Norwegian Pulls 787 From Long-Haul Service
Norwegian Air Shuttle removed from long-haul service one of its two Boeing 787s over the weekend following a series of technical problems, the latest involving a hydraulic pump. Following the incident in Thailand, Norwegian flew the airplane from Bangkok back to its base in Stockholm, where a team of Boeing engineers has begun to work on it. A Norwegian spokesman would offer no time estimate for a return to service.
“We are taking one 787 out of long-haul service as we’re not satisfied with the way it has been performing, causing way too many delays for our passengers,” said the spokesman.
“It will not re-enter long-haul service until we’re satisfied.” He also said the airline hasn’t yet determined whether or not it will continue to fly the airplane on short- or medium-stage-length routes.

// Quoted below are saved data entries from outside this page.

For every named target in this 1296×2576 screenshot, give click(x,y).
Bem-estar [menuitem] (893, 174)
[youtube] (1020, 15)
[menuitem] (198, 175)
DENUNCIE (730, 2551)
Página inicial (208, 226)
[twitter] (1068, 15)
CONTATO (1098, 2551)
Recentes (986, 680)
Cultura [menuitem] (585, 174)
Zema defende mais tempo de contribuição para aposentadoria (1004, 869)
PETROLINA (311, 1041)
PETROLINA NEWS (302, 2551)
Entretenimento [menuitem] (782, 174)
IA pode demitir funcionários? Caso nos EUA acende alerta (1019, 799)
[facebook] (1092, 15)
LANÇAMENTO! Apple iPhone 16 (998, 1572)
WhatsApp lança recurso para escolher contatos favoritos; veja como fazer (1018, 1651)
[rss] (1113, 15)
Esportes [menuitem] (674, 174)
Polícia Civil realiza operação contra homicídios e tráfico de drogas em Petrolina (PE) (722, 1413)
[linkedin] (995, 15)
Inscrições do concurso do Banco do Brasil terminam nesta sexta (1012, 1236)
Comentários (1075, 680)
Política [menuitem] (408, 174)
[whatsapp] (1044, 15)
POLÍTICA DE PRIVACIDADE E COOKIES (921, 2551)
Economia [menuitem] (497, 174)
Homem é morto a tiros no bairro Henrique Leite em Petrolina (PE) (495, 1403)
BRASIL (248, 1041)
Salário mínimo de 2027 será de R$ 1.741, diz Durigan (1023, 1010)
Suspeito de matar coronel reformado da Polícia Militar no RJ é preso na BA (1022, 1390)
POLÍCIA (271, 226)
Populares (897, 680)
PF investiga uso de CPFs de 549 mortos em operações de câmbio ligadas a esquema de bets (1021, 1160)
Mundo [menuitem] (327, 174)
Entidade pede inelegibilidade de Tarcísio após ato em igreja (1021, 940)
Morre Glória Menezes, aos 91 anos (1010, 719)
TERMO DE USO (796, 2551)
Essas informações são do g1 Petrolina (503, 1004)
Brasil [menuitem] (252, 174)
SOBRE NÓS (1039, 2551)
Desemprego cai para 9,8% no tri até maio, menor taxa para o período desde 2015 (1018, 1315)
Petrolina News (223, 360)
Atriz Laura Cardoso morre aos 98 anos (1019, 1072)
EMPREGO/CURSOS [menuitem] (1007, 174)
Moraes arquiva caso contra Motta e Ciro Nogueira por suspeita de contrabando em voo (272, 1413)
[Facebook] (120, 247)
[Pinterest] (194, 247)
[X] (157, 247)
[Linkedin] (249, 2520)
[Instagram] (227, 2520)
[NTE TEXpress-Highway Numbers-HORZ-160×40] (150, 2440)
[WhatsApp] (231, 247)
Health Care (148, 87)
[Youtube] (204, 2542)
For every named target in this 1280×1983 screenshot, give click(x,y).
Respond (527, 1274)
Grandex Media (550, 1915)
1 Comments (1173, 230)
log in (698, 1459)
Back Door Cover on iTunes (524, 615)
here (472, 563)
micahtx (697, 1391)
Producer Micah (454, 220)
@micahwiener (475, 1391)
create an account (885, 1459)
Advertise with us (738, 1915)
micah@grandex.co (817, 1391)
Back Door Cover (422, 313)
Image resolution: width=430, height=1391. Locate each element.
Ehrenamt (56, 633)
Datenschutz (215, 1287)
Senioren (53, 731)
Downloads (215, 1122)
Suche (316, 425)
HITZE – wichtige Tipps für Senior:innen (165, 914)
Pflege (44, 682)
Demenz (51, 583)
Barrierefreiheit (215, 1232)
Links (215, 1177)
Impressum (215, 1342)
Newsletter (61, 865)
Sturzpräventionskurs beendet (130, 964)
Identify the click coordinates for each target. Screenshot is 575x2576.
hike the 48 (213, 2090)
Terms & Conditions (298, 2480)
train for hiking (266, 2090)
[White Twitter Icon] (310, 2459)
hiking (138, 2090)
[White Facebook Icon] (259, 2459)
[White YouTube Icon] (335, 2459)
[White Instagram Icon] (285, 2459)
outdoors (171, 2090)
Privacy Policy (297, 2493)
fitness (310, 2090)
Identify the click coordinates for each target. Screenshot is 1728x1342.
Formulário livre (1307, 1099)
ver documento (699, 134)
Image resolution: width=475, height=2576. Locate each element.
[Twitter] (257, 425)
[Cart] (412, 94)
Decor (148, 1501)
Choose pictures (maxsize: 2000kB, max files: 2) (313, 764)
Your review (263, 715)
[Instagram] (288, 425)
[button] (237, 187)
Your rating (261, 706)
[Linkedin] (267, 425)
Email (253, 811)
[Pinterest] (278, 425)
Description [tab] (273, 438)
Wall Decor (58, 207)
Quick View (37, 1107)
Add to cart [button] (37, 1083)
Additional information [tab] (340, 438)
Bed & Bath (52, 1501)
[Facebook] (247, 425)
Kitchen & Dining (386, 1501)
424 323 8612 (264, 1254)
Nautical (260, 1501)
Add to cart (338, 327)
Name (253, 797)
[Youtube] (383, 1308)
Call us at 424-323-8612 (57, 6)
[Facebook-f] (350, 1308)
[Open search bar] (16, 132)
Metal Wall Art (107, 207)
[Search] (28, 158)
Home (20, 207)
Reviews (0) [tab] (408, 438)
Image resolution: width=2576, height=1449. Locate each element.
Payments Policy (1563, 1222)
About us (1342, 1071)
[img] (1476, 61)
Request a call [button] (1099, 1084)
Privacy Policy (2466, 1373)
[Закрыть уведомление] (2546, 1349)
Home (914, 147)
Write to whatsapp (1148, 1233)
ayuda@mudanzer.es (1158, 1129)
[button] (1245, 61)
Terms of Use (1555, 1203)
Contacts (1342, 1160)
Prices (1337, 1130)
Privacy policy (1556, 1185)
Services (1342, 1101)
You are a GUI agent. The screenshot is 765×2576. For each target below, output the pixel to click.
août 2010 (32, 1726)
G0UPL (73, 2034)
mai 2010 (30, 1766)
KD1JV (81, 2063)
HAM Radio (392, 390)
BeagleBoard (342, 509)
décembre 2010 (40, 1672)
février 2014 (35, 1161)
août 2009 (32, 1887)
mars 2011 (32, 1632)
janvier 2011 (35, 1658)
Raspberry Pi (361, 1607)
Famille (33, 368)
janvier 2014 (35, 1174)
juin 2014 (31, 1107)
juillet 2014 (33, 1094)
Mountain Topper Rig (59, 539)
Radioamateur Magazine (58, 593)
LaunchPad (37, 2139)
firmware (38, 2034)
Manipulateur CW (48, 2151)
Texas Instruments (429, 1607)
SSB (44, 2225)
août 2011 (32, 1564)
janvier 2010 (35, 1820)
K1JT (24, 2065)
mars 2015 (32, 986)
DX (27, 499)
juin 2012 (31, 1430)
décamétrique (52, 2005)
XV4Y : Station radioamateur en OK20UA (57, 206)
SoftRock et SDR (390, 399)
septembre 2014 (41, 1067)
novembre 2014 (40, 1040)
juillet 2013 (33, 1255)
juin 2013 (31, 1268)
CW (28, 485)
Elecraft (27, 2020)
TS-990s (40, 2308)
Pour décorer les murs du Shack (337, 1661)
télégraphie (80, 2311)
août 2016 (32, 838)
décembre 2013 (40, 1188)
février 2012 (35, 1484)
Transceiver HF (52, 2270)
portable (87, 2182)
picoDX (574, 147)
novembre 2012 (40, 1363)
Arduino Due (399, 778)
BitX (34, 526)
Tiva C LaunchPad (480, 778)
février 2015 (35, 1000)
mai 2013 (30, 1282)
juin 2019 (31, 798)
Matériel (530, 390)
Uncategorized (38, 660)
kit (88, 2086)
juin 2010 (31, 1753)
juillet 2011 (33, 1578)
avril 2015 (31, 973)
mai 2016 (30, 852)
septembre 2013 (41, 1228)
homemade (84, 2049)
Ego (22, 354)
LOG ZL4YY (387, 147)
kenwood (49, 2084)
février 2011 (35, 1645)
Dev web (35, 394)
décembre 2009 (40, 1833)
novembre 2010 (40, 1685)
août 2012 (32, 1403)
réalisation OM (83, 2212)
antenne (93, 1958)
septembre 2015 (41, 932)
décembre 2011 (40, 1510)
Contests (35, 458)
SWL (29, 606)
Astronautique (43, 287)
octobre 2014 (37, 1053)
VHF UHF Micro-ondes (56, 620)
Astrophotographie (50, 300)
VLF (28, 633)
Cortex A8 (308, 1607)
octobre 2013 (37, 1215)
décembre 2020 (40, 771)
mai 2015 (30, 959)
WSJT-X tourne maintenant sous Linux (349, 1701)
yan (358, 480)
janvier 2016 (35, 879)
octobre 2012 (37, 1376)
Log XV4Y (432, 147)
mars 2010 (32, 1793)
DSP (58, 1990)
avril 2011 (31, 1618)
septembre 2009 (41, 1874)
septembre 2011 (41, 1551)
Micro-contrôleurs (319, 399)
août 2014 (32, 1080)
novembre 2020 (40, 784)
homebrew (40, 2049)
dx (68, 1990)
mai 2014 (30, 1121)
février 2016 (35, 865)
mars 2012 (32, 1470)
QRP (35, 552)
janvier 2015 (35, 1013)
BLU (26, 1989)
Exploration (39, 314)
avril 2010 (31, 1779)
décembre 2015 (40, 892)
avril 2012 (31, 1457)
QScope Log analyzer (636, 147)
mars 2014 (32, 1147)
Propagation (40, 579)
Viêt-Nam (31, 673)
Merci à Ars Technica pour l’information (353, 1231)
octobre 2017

Norwegian plans to lease an Airbus A340 to replace the Dreamliner on service from Stockholm to Bangkok and New York. It has taken delivery of two of a firm order for eight and plans to accept its third in late November.
For its part, Boeing estimated the airplane would return to service “in a matter of days” after it applies a number of “enhancements” to improve the airplane’s in-service reliability. One of those involves the airplane’s power panels, some improvements to which Boeing has already introduced, according to the manufacturer, and more of which it plans to implement “in the weeks ahead.”
“Boeing is working with its suppliers and its customers to implement several improvements to hardware and software,” said the company in a statement. “The combined result of these improvements is expected to significantly improve dispatch reliability. We are addressing several components that have not had the reliability we expected, with a particular focus on those that have had the most significant impact on operations.”
Norwegian has contracted with Boeing to provide engineering, spare parts and maintenance services for its 787s. Boeing supports the Norwegian 787 fleet with a combination of Boeing personnel in Europe and a local MRO (maintenance, repair and overhaul) service provider chosen by Norwegian. The MRO provider works with Boeing’s regional service center in Europe along with the 787 Operational Control Center and the engineering team in the Seattle area.
“Boeing employees are embedded with Norwegian and working to address issues as they arise and to review data from airplane systems and the overall 787 fleet to proactively support Norwegian’s fleet,” added Boeing.
The company has also started increasing the number of parts it stocks at all the airports where Norwegian flies its 787s, in Oslo, Stockholm, New York JFK and Bangkok. Finally, the OEM said it has begun adding Boeing engineers and maintenance personnel at the same four airports to immediately respond to any “issues.”